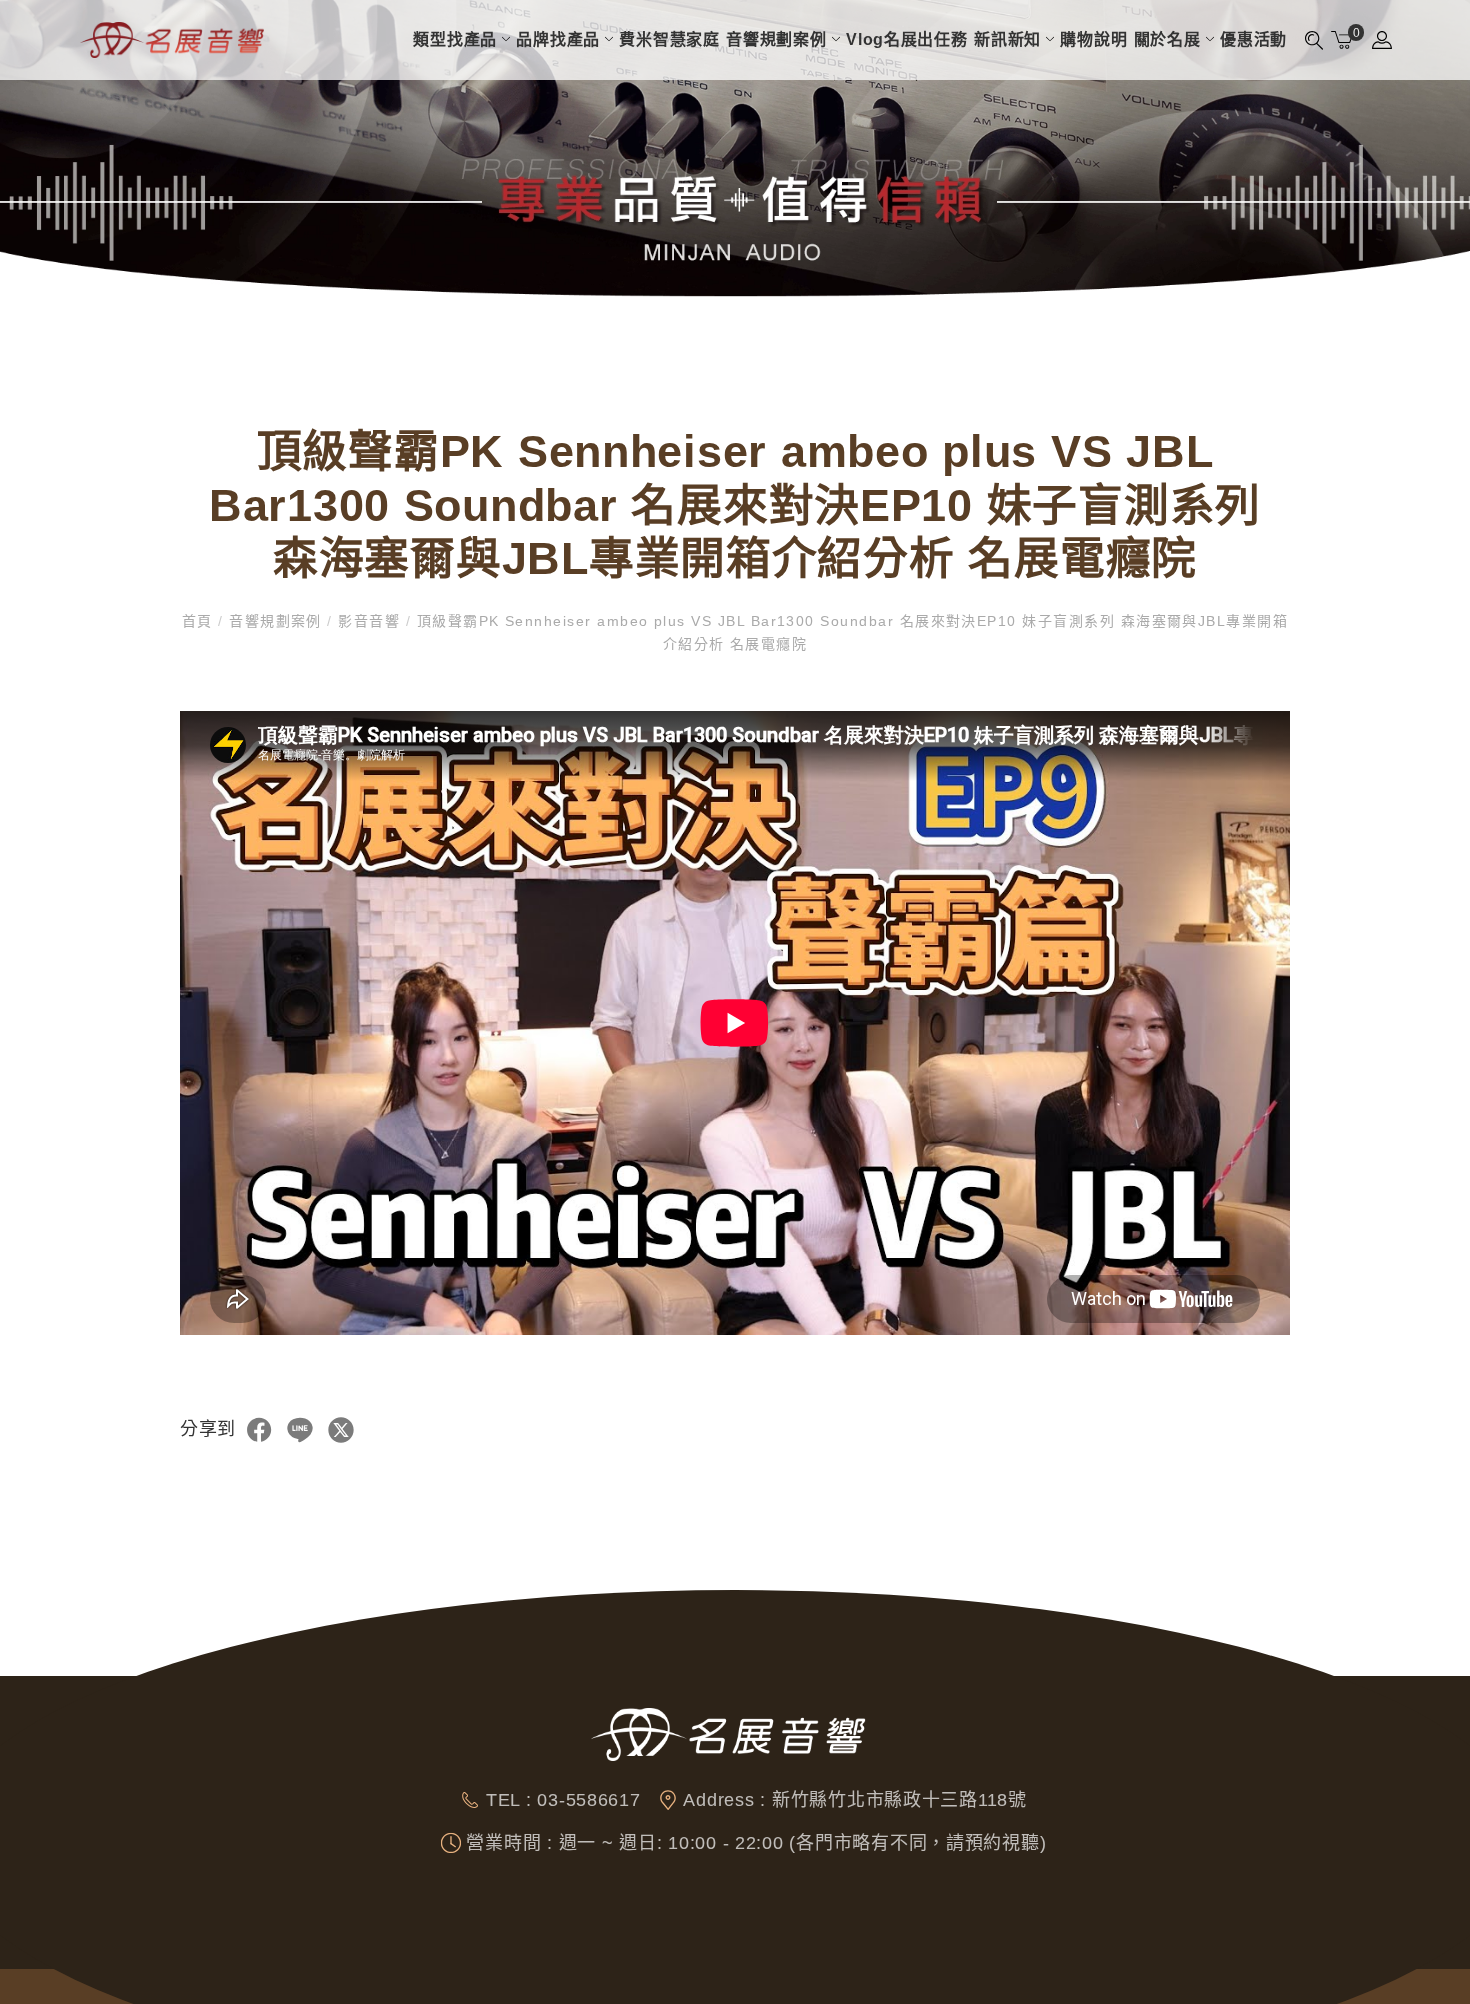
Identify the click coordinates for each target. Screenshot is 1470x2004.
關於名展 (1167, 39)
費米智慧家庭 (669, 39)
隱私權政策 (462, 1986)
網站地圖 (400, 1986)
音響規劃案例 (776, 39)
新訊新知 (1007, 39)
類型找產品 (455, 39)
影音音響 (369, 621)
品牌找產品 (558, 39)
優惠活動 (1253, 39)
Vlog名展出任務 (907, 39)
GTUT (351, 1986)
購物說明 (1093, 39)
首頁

──────────

» **TASK DETAILS**
Skip the images and restate each record above word for word.

» **OUTPUT BELOW**
Identify the click coordinates for each target. Screenshot is 1470x2004.
關於名展 (1167, 39)
費米智慧家庭 (669, 39)
隱私權政策 (462, 1986)
網站地圖 (400, 1986)
音響規劃案例 (776, 39)
新訊新知 (1007, 39)
類型找產品 (455, 39)
影音音響 (369, 621)
品牌找產品 (558, 39)
優惠活動 (1253, 39)
Vlog名展出任務 (907, 39)
GTUT (351, 1986)
購物說明 (1093, 39)
首頁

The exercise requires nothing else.